◆ **Problem requirements**
Copy each of the following rows word for word, keeping every line as it stands.

◆ **Exercise inputs**
━━━━━━━━━━━━━━━━

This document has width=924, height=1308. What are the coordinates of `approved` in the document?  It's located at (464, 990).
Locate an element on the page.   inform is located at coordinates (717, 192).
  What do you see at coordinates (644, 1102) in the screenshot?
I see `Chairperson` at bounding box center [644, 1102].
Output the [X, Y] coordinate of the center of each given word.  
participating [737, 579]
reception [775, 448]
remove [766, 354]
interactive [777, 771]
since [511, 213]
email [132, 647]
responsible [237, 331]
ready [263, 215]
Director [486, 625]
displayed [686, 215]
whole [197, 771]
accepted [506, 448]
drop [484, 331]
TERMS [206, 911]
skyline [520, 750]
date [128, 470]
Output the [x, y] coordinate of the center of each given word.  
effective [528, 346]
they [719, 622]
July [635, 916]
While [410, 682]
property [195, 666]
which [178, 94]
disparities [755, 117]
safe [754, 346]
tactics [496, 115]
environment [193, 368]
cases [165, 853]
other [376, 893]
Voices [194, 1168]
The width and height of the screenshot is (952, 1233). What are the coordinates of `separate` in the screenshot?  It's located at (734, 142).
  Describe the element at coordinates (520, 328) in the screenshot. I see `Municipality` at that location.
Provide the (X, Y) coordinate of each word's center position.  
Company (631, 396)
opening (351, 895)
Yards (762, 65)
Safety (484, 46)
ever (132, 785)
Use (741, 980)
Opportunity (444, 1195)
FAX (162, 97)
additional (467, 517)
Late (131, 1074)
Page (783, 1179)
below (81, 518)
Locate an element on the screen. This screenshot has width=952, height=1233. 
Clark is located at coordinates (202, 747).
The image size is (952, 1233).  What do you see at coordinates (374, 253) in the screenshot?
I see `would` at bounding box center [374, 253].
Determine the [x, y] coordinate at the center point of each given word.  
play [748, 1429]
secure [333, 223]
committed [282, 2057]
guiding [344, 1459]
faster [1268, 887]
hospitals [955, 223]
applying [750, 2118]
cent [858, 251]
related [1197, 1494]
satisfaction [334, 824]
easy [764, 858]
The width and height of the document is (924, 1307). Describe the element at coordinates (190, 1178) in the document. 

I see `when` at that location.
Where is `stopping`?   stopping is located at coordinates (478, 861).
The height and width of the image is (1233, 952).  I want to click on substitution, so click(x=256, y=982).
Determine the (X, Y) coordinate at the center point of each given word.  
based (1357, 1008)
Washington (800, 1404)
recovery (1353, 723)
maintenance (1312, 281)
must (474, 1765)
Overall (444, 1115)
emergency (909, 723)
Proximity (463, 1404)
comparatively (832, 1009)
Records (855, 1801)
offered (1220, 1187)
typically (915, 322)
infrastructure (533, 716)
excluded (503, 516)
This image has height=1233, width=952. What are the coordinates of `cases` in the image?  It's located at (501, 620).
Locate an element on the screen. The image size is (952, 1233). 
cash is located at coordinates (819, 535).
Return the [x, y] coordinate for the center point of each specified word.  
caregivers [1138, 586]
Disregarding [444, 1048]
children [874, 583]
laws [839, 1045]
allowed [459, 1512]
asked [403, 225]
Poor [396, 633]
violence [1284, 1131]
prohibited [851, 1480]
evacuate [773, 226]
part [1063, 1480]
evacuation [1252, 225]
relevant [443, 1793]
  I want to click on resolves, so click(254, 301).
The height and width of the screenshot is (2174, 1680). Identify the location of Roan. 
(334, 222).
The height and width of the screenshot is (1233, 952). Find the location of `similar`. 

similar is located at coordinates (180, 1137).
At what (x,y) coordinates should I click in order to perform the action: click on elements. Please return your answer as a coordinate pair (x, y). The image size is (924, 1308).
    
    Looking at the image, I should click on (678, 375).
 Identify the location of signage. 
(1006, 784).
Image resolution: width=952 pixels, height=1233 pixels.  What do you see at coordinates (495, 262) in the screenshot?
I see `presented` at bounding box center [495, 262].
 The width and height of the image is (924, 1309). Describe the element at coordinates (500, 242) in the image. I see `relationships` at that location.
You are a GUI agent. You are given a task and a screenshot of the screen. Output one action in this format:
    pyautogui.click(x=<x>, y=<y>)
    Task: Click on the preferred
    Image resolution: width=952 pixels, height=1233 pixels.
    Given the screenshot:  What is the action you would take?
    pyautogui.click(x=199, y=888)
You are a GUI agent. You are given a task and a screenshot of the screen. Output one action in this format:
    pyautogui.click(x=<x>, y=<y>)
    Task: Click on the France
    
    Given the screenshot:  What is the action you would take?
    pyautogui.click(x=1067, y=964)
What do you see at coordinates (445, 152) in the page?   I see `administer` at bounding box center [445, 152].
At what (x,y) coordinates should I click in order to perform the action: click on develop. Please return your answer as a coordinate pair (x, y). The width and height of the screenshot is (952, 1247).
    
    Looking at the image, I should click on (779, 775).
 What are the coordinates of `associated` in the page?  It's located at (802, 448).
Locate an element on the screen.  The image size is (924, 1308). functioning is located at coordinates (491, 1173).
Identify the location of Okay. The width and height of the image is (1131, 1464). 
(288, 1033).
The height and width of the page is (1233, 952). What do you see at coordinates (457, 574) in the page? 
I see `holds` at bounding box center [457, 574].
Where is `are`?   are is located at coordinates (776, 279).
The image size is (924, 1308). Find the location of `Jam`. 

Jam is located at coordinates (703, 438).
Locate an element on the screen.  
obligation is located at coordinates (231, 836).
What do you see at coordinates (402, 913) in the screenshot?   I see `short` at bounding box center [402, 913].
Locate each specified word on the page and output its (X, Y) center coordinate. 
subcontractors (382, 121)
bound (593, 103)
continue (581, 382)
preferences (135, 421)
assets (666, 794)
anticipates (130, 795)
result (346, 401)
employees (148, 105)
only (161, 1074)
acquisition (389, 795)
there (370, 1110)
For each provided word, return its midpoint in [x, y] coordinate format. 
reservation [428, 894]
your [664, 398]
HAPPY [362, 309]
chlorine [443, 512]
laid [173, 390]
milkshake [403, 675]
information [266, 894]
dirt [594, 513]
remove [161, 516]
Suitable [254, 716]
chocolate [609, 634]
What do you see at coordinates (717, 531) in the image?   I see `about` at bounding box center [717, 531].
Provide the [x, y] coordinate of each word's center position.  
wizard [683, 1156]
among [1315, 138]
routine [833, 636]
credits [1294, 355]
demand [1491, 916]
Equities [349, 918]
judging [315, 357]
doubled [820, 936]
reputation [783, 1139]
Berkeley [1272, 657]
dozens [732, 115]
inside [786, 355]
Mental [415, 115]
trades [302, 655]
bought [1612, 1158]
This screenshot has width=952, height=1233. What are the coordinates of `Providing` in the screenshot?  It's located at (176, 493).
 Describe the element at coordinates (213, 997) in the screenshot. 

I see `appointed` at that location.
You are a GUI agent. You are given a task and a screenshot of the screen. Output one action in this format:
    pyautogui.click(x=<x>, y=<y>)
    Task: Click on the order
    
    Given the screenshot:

━━━━━━━━━━━━━━━━

◆ **Exercise solution**
This document has width=924, height=1308. What are the coordinates of `approved` in the document?  It's located at (464, 990).
Locate an element on the page.   inform is located at coordinates (717, 192).
  What do you see at coordinates (644, 1102) in the screenshot?
I see `Chairperson` at bounding box center [644, 1102].
Output the [X, Y] coordinate of the center of each given word.  
participating [737, 579]
reception [775, 448]
remove [766, 354]
interactive [777, 771]
since [511, 213]
email [132, 647]
responsible [237, 331]
ready [263, 215]
Director [486, 625]
displayed [686, 215]
whole [197, 771]
accepted [506, 448]
drop [484, 331]
TERMS [206, 911]
skyline [520, 750]
date [128, 470]
Output the [x, y] coordinate of the center of each given word.  
effective [528, 346]
they [719, 622]
July [635, 916]
While [410, 682]
property [195, 666]
which [178, 94]
disparities [755, 117]
safe [754, 346]
tactics [496, 115]
environment [193, 368]
cases [165, 853]
other [376, 893]
Voices [194, 1168]
The width and height of the screenshot is (952, 1233). What are the coordinates of `separate` in the screenshot?  It's located at (734, 142).
  Describe the element at coordinates (520, 328) in the screenshot. I see `Municipality` at that location.
Provide the (X, Y) coordinate of each word's center position.  
Company (631, 396)
opening (351, 895)
Yards (762, 65)
Safety (484, 46)
ever (132, 785)
Use (741, 980)
Opportunity (444, 1195)
FAX (162, 97)
additional (467, 517)
Late (131, 1074)
Page (783, 1179)
below (81, 518)
Locate an element on the screen. This screenshot has width=952, height=1233. 
Clark is located at coordinates (202, 747).
The image size is (952, 1233).  What do you see at coordinates (374, 253) in the screenshot?
I see `would` at bounding box center [374, 253].
Determine the [x, y] coordinate at the center point of each given word.  
play [748, 1429]
secure [333, 223]
committed [282, 2057]
guiding [344, 1459]
faster [1268, 887]
hospitals [955, 223]
applying [750, 2118]
cent [858, 251]
related [1197, 1494]
satisfaction [334, 824]
easy [764, 858]
The width and height of the document is (924, 1307). Describe the element at coordinates (190, 1178) in the document. 

I see `when` at that location.
Where is `stopping`?   stopping is located at coordinates (478, 861).
The height and width of the image is (1233, 952).  I want to click on substitution, so click(x=256, y=982).
Determine the (X, Y) coordinate at the center point of each given word.  
based (1357, 1008)
Washington (800, 1404)
recovery (1353, 723)
maintenance (1312, 281)
must (474, 1765)
Overall (444, 1115)
emergency (909, 723)
Proximity (463, 1404)
comparatively (832, 1009)
Records (855, 1801)
offered (1220, 1187)
typically (915, 322)
infrastructure (533, 716)
excluded (503, 516)
This image has height=1233, width=952. What are the coordinates of `cases` in the image?  It's located at (501, 620).
Locate an element on the screen. The image size is (952, 1233). 
cash is located at coordinates (819, 535).
Return the [x, y] coordinate for the center point of each specified word.  
caregivers [1138, 586]
Disregarding [444, 1048]
children [874, 583]
laws [839, 1045]
allowed [459, 1512]
asked [403, 225]
Poor [396, 633]
violence [1284, 1131]
prohibited [851, 1480]
evacuate [773, 226]
part [1063, 1480]
evacuation [1252, 225]
relevant [443, 1793]
  I want to click on resolves, so click(254, 301).
The height and width of the screenshot is (2174, 1680). Identify the location of Roan. 
(334, 222).
The height and width of the screenshot is (1233, 952). Find the location of `similar`. 

similar is located at coordinates (180, 1137).
At what (x,y) coordinates should I click in order to perform the action: click on elements. Please return your answer as a coordinate pair (x, y). The image size is (924, 1308).
    
    Looking at the image, I should click on (678, 375).
 Identify the location of signage. 
(1006, 784).
Image resolution: width=952 pixels, height=1233 pixels.  What do you see at coordinates (495, 262) in the screenshot?
I see `presented` at bounding box center [495, 262].
 The width and height of the image is (924, 1309). Describe the element at coordinates (500, 242) in the image. I see `relationships` at that location.
You are a GUI agent. You are given a task and a screenshot of the screen. Output one action in this format:
    pyautogui.click(x=<x>, y=<y>)
    Task: Click on the preferred
    Image resolution: width=952 pixels, height=1233 pixels.
    Given the screenshot:  What is the action you would take?
    pyautogui.click(x=199, y=888)
You are a GUI agent. You are given a task and a screenshot of the screen. Output one action in this format:
    pyautogui.click(x=<x>, y=<y>)
    Task: Click on the France
    
    Given the screenshot:  What is the action you would take?
    pyautogui.click(x=1067, y=964)
What do you see at coordinates (445, 152) in the page?   I see `administer` at bounding box center [445, 152].
At what (x,y) coordinates should I click in order to perform the action: click on develop. Please return your answer as a coordinate pair (x, y). The width and height of the screenshot is (952, 1247).
    
    Looking at the image, I should click on (779, 775).
 What are the coordinates of `associated` in the page?  It's located at (802, 448).
Locate an element on the screen.  The image size is (924, 1308). functioning is located at coordinates (491, 1173).
Identify the location of Okay. The width and height of the image is (1131, 1464). 
(288, 1033).
The height and width of the page is (1233, 952). What do you see at coordinates (457, 574) in the page? 
I see `holds` at bounding box center [457, 574].
Where is `are`?   are is located at coordinates (776, 279).
The image size is (924, 1308). Find the location of `Jam`. 

Jam is located at coordinates (703, 438).
Locate an element on the screen.  
obligation is located at coordinates (231, 836).
What do you see at coordinates (402, 913) in the screenshot?   I see `short` at bounding box center [402, 913].
Locate each specified word on the page and output its (X, Y) center coordinate. 
subcontractors (382, 121)
bound (593, 103)
continue (581, 382)
preferences (135, 421)
assets (666, 794)
anticipates (130, 795)
result (346, 401)
employees (148, 105)
only (161, 1074)
acquisition (389, 795)
there (370, 1110)
For each provided word, return its midpoint in [x, y] coordinate format. 
reservation [428, 894]
your [664, 398]
HAPPY [362, 309]
chlorine [443, 512]
laid [173, 390]
milkshake [403, 675]
information [266, 894]
dirt [594, 513]
remove [161, 516]
Suitable [254, 716]
chocolate [609, 634]
What do you see at coordinates (717, 531) in the image?   I see `about` at bounding box center [717, 531].
Provide the [x, y] coordinate of each word's center position.  
wizard [683, 1156]
among [1315, 138]
routine [833, 636]
credits [1294, 355]
demand [1491, 916]
Equities [349, 918]
judging [315, 357]
doubled [820, 936]
reputation [783, 1139]
Berkeley [1272, 657]
dozens [732, 115]
inside [786, 355]
Mental [415, 115]
trades [302, 655]
bought [1612, 1158]
This screenshot has width=952, height=1233. What are the coordinates of `Providing` in the screenshot?  It's located at (176, 493).
 Describe the element at coordinates (213, 997) in the screenshot. 

I see `appointed` at that location.
You are a GUI agent. You are given a task and a screenshot of the screen. Output one action in this format:
    pyautogui.click(x=<x>, y=<y>)
    Task: Click on the order
    
    Given the screenshot:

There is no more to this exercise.